Chronology of Key Economic Events

  • 1836 – Mendizábal Disentailment: Sale of Church lands to pay state debt.
  • 1844 – Railway Act: Private concessions, tax exemptions, and import tariff exemptions.
  • 1855 – Madoz Disentailment: Sale of municipal lands and the Railway Act for state railway support.
  • 1868 – Glorious Revolution: The peseta is introduced and the Figuerola free trade tariff is established.
  • 1869 – Figuerola Tariff: Implementation of free trade and removal of prohibitions.
  • 1883 – Banco de España: Suspension of convertibility; Spain effectively leaves the Gold Standard.
  • 1891 – Cánovas Tariff: A protectionist shift, resulting in some of the highest tariffs in Europe.
  • 1898 – Disaster of ’98: Loss of Cuba, Puerto Rico, and the Philippines.
  • 1919 – La Canadenca Strike: The 8-hour workday is successfully achieved.
  • 1923 – Primo de Rivera Coup: The beginning of the military dictatorship.
  • 1924 – Estatuto Ferroviario: State-led modernization of the railway system.
  • 1931 – Second Republic: Proclamation of the republic and the start of a reform period.
  • 1932 – Agrarian Reform Law: Limited implementation of land redistribution.
  • 1936 – Spanish Civil War: Conflict begins on July 17–18.
  • 1939 – Autarky Period: Beginning of rationing, the black market, and self-sufficiency policies.
  • 1941 – RENFE and INI: Creation of the national railway and the National Institute of Industry.
  • 1952 – End of Rationing: The rationing system is officially terminated.
  • 1953 – Madrid Agreement: Pact with the USA for military bases in exchange for economic aid.
  • 1959 – Stabilization Plan: The end of autarky and the start of economic liberalization.
  • 1975 – Death of Franco: The transition to democracy begins.
  • 1977 – Moncloa Agreements: A major economic stabilization pact.
  • 1986 – EEC Accession: Spain joins the European Economic Community for integration.
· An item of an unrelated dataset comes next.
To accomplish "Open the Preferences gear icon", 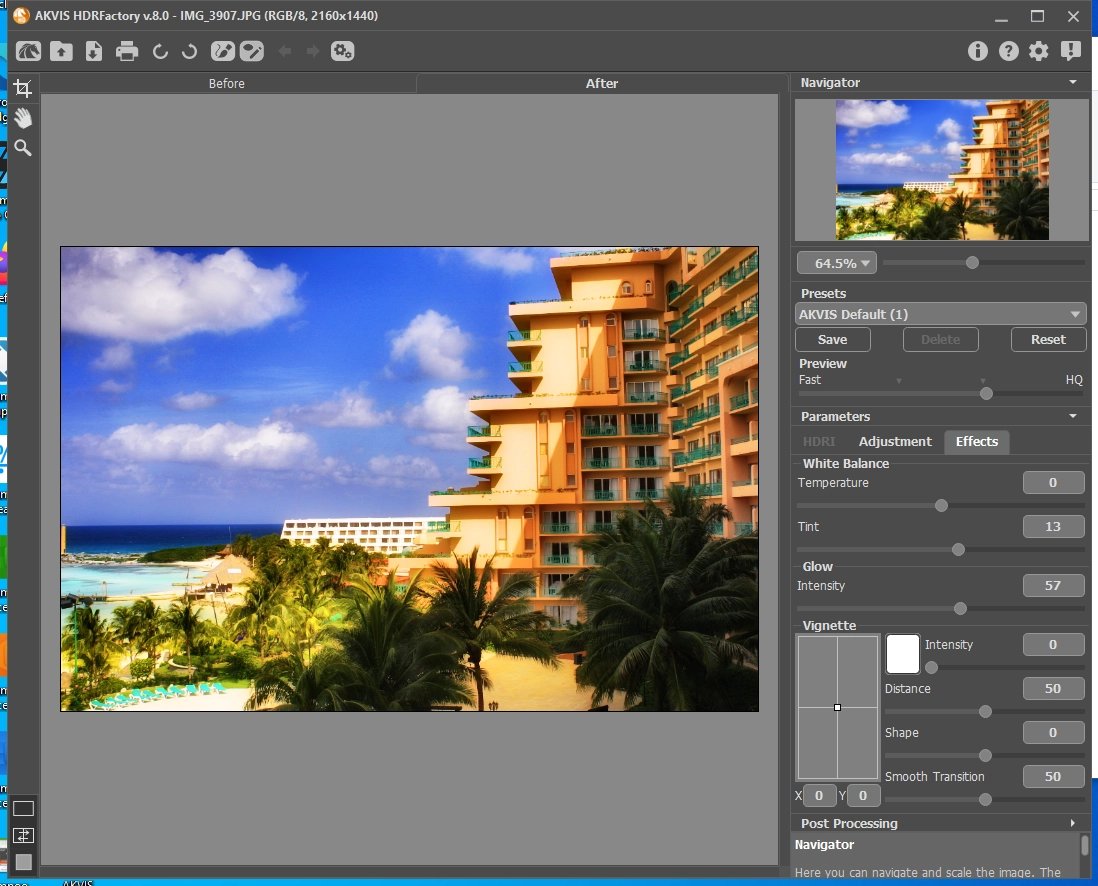I will (x=1039, y=51).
Essential Economic Terms and Concepts

  • Vales Reales: Failed royal debt instruments issued by the absolute monarchy in the late 18th and early 19th centuries.
  • Desamortización: The sale of Church and municipal lands (Mendizábal 1836; Madoz 1855) to finance the state and railways.
  • Bessemer Converter: Steel technology from the mid-19th century that benefited Basque iron ore due to its low phosphorus content.
  • Peseta: The national currency introduced in 1868, used until the adoption of the euro.
  • Figuerola Tariff: The 1869 free trade reform that reduced tariffs and removed prohibitions.
  • Gold Standard (Patrón Oro): An international monetary system that Spain never joined due to fiscal and external deficits.
  • Radial Network: A railway system centered on Madrid, designed for political rather than economic logic.
  • ISI (Import Substitution Industrialization): Domestic production replacing imports, particularly during WWI.
  • Bolshevik Triennium: A wave of strikes and rural unrest (1918–1920) inspired by the Russian Revolution.
  • Pistolerismo: Employer-sponsored violence against union leaders between 1918 and 1923.
  • Jurados Mixtos: Labour arbitration institutions established during the Second Republic.
  • Latifundia: Large estates in southern Spain characterized by low productivity and landless laborers.
  • Autarky: Franco’s self-sufficiency model (1939–1959) resulting in shortages, rationing, and the black market.
  • RENFE: The national railway company created in 1941.
  • INI (Instituto Nacional de Industria): The Francoist state industrial holding company.
  • Stabilization Plan (1959): The end of autarky achieved through devaluation, fiscal discipline, and liberalization.
  • Convergence and Divergence: Convergence refers to Spain catching up with Western European income levels, while divergence marks periods when Spain fell behind.
  • Debt Monetization: Financing public debt through money creation, which leads to inflation.
  • Moncloa Agreements: The 1977 pact for economic stabilization, wage control, and tax reform during the transition.

Economic Indicators and Growth Statistics

  • Spain’s GDP per capita (1950): Approximately 40–50% of the levels of France, Germany, and the UK (the lowest point of divergence).
  • Spain’s GDP per capita (2000): Approximately 85–90% of France, Germany, and the UK (convergence largely achieved).
  • Growth Rate (1960–1974): Around 7% annually, known as the Spanish Miracle; one of the fastest growth rates in the world after Japan.
  • Unemployment (1985): Exceeded 20%, reflecting the peak of the industrial restructuring crisis.
  • Agricultural Employment (1960): 39% of the active population.
  • Agricultural Employment (1974): 22% of the active population, showing rapid structural transformation.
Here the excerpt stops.